Déposé le 1er mars 2016 par : Mme Olivier, M. Rouillard.
L'article 122‑6 du code pénal est complété par un 3° ainsi rédigé :
« 3° Pour se défendre contre une personne qui a déjà commis à son encontre des actes de violences de manière réitérée, entretenant une menace permanente. »
Cet amendement vise à améliorer l'évaluation de la légitime défense. La réitération d'actes de violences entretenant une menace permanente doit permettre de faire reconnaître l'état de légitime défense.
Il s'agit de prendre en compte par exemple les cas de violences faites aux femmes poussant les victimes à se défendre contre leur agresseur. Dans ces cas, les actes de violences répétés et l'emprise de l'agresseur sur sa victime peuvent la placer dans un état de danger de mort permanent qui peut expliquer un geste pouvant paraître disproportionné en réponse immédiate.
Cette rédaction s'inspire de l'article 34 du Code criminel canadien qui n'a pas créé un régime spécifique aux femmes victimes de violences. En 1990, la Cour suprême du Canada (arrêt Lavallée) a acquitté MmeLavallée qui avait tué son compagnon violent alors qu'il quittait la chambre et lui tournait le dos. Cette situation interrogeait les critères d'actualité, de proportionnalité et de nécessité permettant de caractériser la légitime défense. Dans l'arrêt, la juge souligne que la légitime défense a été conçue pour un « hypothétique homme raisonnable », qui ne se trouve pas dans la situation des femmes victimes des violences de leur conjoint. Elle s'appuie sur les travaux de la psychologue américaine Leonor Walker qui montre le caractère cyclique de ces violences et leur impact psycho-traumatique nommé « syndrome de la femme battue ».
Au sujet du critère de « l'actualité », la juge écrit : « l'exigence posée […] qu'une femme battue attende que l'agression soit »en cours« pour que ses appréhensions soient reconnues comme juridiquement valables […] n'apporte rien à la société, si ce n'est peut-être le risque accru que la femme battue soit elle-même tuée, de l'obliger à attendre que le mari qui la maltraite se remette à la battre, pour pouvoir agir avec justification. » La jurisprudence Lavallée et celles postérieures ont été intégrées dans le code criminel canadien en 2012, à l'occasion d'une refonte générale de la définition de la légitime défense.

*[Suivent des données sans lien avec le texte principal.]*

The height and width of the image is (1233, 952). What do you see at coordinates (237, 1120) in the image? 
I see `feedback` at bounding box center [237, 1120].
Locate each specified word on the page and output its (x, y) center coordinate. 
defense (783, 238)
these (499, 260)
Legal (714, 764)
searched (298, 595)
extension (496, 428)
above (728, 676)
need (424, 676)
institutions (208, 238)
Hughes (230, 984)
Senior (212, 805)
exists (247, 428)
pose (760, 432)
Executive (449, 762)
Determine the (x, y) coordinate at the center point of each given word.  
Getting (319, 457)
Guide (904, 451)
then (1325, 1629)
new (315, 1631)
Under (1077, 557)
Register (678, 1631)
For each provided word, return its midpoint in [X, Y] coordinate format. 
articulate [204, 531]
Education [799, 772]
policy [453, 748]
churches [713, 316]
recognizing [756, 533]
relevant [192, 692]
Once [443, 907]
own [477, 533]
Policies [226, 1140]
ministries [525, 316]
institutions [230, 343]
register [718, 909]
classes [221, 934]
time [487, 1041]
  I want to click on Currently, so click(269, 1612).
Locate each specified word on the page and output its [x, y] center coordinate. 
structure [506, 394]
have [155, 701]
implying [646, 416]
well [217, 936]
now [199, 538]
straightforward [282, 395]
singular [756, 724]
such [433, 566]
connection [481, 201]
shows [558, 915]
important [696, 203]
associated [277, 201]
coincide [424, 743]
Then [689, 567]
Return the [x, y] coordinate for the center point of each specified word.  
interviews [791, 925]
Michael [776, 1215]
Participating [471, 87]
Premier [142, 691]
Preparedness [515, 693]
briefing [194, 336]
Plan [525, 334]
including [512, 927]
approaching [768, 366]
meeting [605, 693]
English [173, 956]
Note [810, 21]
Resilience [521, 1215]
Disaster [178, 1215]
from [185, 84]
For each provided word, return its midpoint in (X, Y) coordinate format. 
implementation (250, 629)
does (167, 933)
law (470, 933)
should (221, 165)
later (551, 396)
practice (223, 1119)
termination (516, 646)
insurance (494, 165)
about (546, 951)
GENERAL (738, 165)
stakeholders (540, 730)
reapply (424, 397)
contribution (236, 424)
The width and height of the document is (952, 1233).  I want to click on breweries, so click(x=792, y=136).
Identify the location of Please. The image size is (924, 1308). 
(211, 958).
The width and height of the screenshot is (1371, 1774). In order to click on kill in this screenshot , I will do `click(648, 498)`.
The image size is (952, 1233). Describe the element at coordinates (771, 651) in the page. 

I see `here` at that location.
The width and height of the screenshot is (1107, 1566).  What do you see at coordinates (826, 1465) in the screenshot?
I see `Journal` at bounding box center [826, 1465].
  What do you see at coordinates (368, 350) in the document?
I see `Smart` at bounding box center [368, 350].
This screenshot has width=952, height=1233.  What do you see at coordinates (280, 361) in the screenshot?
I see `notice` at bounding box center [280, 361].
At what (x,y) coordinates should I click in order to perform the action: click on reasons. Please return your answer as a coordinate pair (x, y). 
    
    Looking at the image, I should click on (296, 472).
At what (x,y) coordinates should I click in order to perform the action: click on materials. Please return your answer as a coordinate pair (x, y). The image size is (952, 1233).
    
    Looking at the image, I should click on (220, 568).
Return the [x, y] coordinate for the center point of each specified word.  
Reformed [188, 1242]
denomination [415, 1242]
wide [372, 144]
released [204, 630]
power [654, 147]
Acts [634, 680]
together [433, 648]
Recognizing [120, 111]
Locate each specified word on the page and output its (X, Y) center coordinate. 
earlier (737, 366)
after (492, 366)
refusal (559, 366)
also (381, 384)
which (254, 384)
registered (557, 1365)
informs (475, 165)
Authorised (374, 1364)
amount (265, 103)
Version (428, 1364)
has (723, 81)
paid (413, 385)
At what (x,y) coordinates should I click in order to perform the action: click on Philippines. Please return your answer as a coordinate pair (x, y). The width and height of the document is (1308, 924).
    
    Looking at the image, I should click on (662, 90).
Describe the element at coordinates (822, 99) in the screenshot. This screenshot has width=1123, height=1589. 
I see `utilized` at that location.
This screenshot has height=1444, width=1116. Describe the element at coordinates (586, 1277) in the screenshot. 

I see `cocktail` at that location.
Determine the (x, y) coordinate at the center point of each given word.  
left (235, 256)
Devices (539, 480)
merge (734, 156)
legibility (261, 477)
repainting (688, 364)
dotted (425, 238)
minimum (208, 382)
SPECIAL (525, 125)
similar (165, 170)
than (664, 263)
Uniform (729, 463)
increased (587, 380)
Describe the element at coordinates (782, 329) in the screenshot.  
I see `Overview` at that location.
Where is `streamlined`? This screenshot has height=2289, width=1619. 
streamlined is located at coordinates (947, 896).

Selon l'art. 34 (2) de ce code, « la nature, la durée et l'historique des rapports entre les parties en cause, notamment tout emploi ou toute menace d'emploi de la force avant l'incident, ainsi que la nature de cette force ou de cette menace » doivent être pris en compte pour apprécier si la personne alléguant la légitime défense a agi de façon raisonnable.